According to 13-year-old Brea Persley (a Black student), one of her teachers, Kelly Dempsey (a White teacher), scolded her in front of the entire science class saying, “sit your nappy-headed self down.” Then her mother, Shronda Williams, apparently complained to the school about the matter and her daughter was removed from the school.
In fact, Williams reportedly said that the principal of the school, Giselle Edman, told her she was “happy” the teacher made the comment and that “bad things need to happen to mean kids.”
Dempsey has since called Brea’s mother and apologized for the comment, but that has not lessened the indignity of the slur in the eyes of Williams especially since she feels that Edman has not disciplined Dempsey (enough) and has not taken the matter seriously. Edman is also Black.

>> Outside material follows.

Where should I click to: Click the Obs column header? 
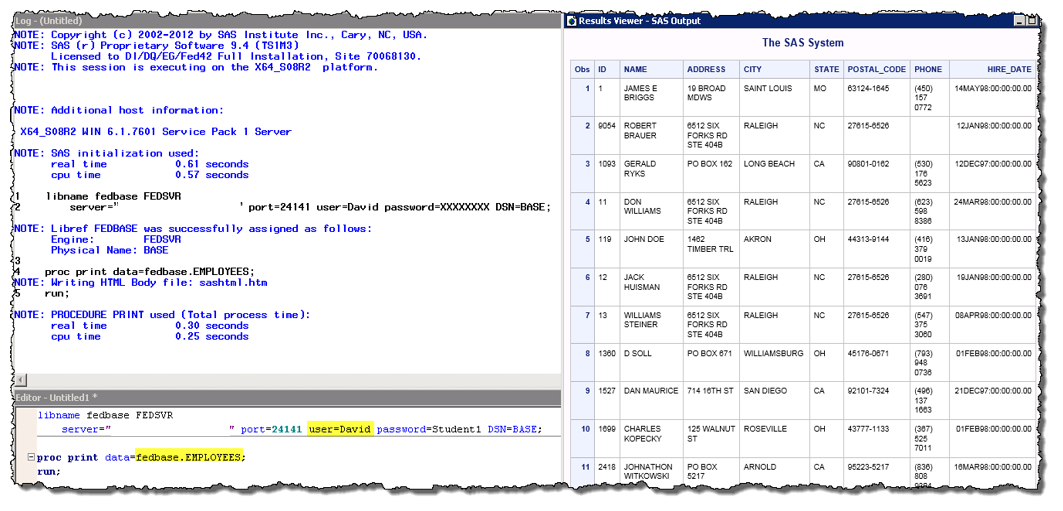tap(581, 69)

In the first place Williams believes that she only got a response from the school because the incident aired on the television news and furthermore, she said, “No child needs to come to school and feel the way my daughter felt that day.”
First it was reported that the principal informed Williams that Persley was expelled from school. Then Edman told a reporter she wants Persley to return to school and that she (Persley) would be welcomed.
The Century Academy of Excellence is a charter school located in the city of Inglewood and it is also independent of the Inglewood Unified School District’s (IUSD) jurisdiction; as such, it has its own rules that are somewhat different from the IUSD about disciplinary matters and expulsion. The school is answerable to the education accreditation board that is presently investigating the incident, and that is one of the places where Williams plans to take her daughter’s case.
In the meantime, Williams is trying to enroll Brea in another school and has been contemplating her (daughter’s) legal option with the NAACP.
Though the IUSD is in no way involved in the matter due to different jurisdiction, the Sentinel reached out to some of the IUSD members for their comments – from afar – as parents and resident of the city of Inglewood.
Dr. Johnny J. Young, president of the IUSD said, “A student at no time, regardless of the ethnicity or the race. As a father, and as a concerned citizen, I would be outraged if that type of thing happened to one of my children or one of my grand children. And I think we should let it be known that that teacher should be disciplined for that type of behavior.”
Arnold Butler, member of the IUSD said: “I am not familiar with all of the details, but if what transpired did occur, it shows the level of insensitivity on the part of some of those instructors as it relates to the children of color. Many times, the teachers do not have the proper training in sensitivity or appreciation of ethnic differences, and the learning modality … even from the standpoint of being able to relate to children of color … because of the lack of training of some of the teaching staff at the charter schools.”